On 12/31/2017 12:40 AM, Theodore Ts'o wrote:
> On Fri, Dec 29, 2017 at 10:16:24PM -0800, Matthew Wilcox wrote:
>>
>> I disagree here.  As Ted says, it's the interactions between the
>> subsystems that leads to problems.  Everything's goig to work great
>> until somebody does something in a way that's never been tried before.
> 
> The question what is classified *well* mean?  At the extreme, we could
> put the locks for every single TCP connection into their own lockdep
> class.  But that would blow the limits in terms of the number of locks
> out of the water super-quickly --- and it would destroy the ability
> for lockdep to learn what the proper locking order should be.  Yet
> given Lockdep's current implementation, the only way to guarantee that
> there won't be any interactions between subsystems that cause false
> positives would be to categorizes locks for each TCP connection into
> their own class.
> 
> So this is why I get a little annoyed when you say, "it's just a
> matter of classification".  NO IT IS NOT.  We can not possibly
> classify things "correctly" to completely limit false positives
> without completely destroying lockdep's scalability as it is currently

You seem to admit that it can be solved by proper classification but
say that it's *not realistic* because of the limitation of lockdep.

Right?

I've agreed with you for that point. I also think it's very hard to
do it because of the lockdep design and the only way might be to fix
lockdep fundamentally, that may be the one we should do ultimately.

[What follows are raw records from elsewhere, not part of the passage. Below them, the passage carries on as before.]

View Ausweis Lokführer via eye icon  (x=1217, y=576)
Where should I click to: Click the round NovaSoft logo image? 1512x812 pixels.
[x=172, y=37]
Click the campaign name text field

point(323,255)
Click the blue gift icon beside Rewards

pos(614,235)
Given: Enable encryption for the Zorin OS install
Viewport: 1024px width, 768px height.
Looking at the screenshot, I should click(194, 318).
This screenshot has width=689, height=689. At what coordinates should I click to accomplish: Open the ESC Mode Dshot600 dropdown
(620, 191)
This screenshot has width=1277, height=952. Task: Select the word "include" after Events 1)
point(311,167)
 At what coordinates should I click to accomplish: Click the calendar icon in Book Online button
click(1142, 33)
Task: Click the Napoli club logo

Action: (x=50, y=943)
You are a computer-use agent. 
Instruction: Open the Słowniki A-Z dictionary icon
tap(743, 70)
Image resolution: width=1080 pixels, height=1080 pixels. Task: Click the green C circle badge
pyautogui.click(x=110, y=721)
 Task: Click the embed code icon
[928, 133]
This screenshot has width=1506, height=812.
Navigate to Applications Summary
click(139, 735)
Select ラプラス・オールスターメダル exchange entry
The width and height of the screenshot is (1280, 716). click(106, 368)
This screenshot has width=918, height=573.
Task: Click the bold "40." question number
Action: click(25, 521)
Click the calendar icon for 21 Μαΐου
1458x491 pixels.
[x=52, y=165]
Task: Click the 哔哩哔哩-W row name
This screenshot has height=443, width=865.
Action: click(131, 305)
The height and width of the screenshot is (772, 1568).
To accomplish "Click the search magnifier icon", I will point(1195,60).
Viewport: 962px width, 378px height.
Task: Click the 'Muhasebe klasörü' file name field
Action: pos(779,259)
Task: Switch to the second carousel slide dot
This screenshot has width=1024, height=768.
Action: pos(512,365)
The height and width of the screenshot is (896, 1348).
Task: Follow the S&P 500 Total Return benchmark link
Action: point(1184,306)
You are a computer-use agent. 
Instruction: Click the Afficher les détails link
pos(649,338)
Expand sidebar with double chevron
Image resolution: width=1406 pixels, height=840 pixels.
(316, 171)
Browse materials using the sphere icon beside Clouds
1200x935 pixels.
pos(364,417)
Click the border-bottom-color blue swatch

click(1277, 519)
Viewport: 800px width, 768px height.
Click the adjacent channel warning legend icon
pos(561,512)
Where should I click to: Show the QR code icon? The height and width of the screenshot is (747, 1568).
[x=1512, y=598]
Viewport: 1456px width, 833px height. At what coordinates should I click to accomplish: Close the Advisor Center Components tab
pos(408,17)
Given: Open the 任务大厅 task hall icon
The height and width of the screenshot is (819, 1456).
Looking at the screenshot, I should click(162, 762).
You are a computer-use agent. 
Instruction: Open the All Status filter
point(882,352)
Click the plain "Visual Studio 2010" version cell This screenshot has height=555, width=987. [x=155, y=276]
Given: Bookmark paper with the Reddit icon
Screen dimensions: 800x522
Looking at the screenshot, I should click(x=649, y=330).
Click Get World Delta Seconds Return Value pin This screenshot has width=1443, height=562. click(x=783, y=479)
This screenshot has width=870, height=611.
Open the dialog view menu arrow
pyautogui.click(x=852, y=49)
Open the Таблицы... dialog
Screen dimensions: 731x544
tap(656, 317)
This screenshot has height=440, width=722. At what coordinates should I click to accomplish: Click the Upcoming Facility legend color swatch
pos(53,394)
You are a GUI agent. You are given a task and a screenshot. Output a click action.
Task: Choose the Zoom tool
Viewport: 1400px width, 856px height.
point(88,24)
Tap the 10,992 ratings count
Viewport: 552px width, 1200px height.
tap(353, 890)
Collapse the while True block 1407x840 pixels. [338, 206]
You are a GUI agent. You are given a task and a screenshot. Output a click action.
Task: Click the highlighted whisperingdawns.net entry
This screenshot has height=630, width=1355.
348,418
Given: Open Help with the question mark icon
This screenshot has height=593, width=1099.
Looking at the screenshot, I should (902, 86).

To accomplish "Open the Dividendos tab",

Is it the best decision to keep it removed until lockdep get fixed
fundamentally? If I believe it were, I would have kept quiet. But, I
don't think so. Almost other users had already gotten benifit from
it except the special case.

And it would be appriciated if you remind that I suggested 3 methods
+ 1 (by Amir) before for that reason.

I don't want to force it forward but just want the facts to be shared.
I felt like I failed it because of the lack of explanation.

> As far as the "just invalidate the waiter", the problem is that it
> requires source level changes to invalidate the waiter, and for

Or, no change is needed if we adopt the (4)th option (by Amir), in
which we keep waiters invalidated by default and validate waiters
explicitly only when it needs.

> different use cases, we will need to validate different waiters.  For
> example, in the example I gave, we would have to invalidate *all* TCP
> waiters/locks in order to prevent false positives.  But that makes the

No. Only invalidating waiters is enough. For now, the waiter in
submit_bio_wait() is the only one to invalidate.

> lockdep useless for all TCP locks.  What's the solution?  I claim that

Even if we invalidate waiters, TCP locks can still work with lockdep.
Invalidating waiters *never* affect lockdep checking for typical locks
at all.

> The only way it can work is to either dump it on the reposibility of
> the people debugging lockdep reports to make source level changes to
> other subsystems which they aren't the maintainers of to suppress
> false positives that arise due to how the subsystems are being used
> together in their particular configuration ---- or you can try to

You seem to misunderstand it a lot.. The only thing we have to is to
use init_completion_nomap() instead of init_completion() for the
problematic completion object. So far, the completion in
submit_bio_wait() has been the only one.

If you belive that we have a lot of problematic completions(waiters)
so that we cannot handle it, the (4) by Amir can be an option.

Just to be sure, there were several false positives by cross-release.
Something was due to confliction between manual acquire()s added
before and automatic cross-release, both of which are for detecting
deadlocks by a specific completion(waiter). Or, something was solved
by classifying locks properly simply. And this case of
submit_bio_wait() is the first case that we cannot classify locks
simply and need to consider other options.

-- 
Thanks,
Byungchul